Temuan tiga laboratorium ini, menunjukkan bahwa proses pemberian sertifikasi halal kepada Nabidz tersebut bermasalah.
“Sesuai pedoman dan standar halal yang dimiliki MUI. MUI tidak menetapkan kehalalan produk yang menggunakan nama yang terasosiasi dengan yang haram. Hal ini termasuk dalam hal rasa, aroma, dan kemasan seperti wine. Apalagi jika prosesnya melibatkan fermentasi anggur dengan ragi, persis seperti pembuatan wine,” jelasnya.
Karena menyalahi standard halal MUI, Komisi Fatwa tidak pernah memberikan sertifikasi halal pada produk Nabidz. Sehingga MUI tidak bertanggung jawab soal terbitnya sertifikasi halal tersebut.
Sebelumnya, warga bernama Muhamad Adinurkiat membuat laporan polisi ke Polda Metro Jaya. Musababnya, merasa tertipu dengan produk red wine bermerk Nabidz yang melampirkan logo halal, tapi tidak benar halal.
Laporan polisi teregister dengan nomor: LP/B/4975/VIII/2023/SPKT/POLDA METRO JAYA, tertanggal 23 Agustus 2024.
"Hari ini saya mendampingi klien saya untuk melaporkan inisialnya BY, selaku pembuat dan penjual juga dari wine halal yang bermerek nabidz ya, jadi dia mengklaim ini wine halal," kata Pengacara Adinurkiat, Sumadi Atmadja.
Sumadi menerangkan, kliennya membeli Nabidz sebanyak 12 botol melalui toko daring, dengan harga Rp 250 ribu per botolnya. Saat itu, kliennya berkomunikasi dengan penjual guna memastikan status kehalalan produk.
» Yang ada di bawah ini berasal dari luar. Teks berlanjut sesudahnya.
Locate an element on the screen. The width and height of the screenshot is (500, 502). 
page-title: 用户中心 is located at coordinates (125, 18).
"Kami menanyakan 'bro ini gimana? winenya halal nggak?' dia sempat berkali-kali meyakinkan klien kami bilang 'tenang bro halal, aman'," ucap Sumadi menirukan percakapan kliennya dengan penjual.
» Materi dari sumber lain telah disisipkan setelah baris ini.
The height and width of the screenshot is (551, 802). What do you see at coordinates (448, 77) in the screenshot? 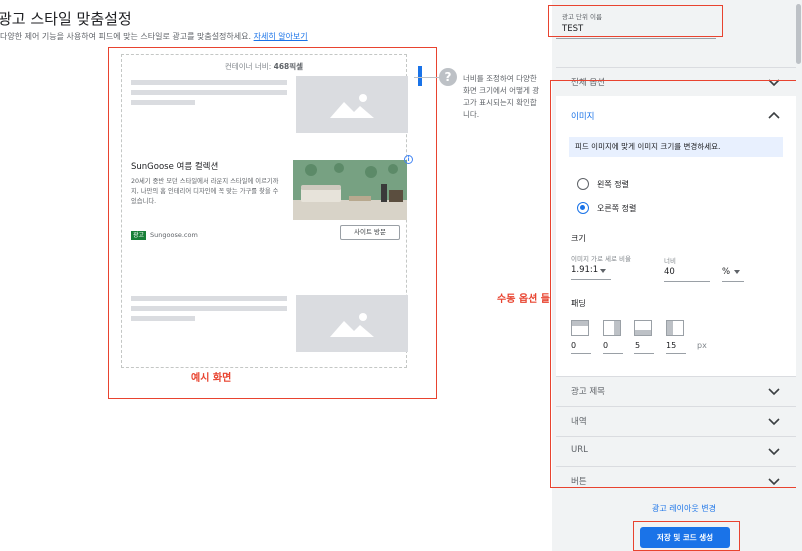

Dalam laporannya, terlapor dipersangkakan melanggar Undang-Undang Nomor 19 Tahun 2016 tentang Perubahan Atas UU Nomor 11 Tahun 2008 tentang Informasi dan Transaksi Elektronik pada Pasal 28 (1) dan atau Pasal 45A Ayat (1) dan atau Pasal 8 Ayat 1 Jo Pasal 62 Ayat 1 Undang-Undang No. 8 Tahun 1999 tentang Perlindungan Konsumen dan atau Pasal 56 Jo Pasal 25 huruf B Undang-Undang No. 33 tahun 2014 tentang Jaminan Produk Halal.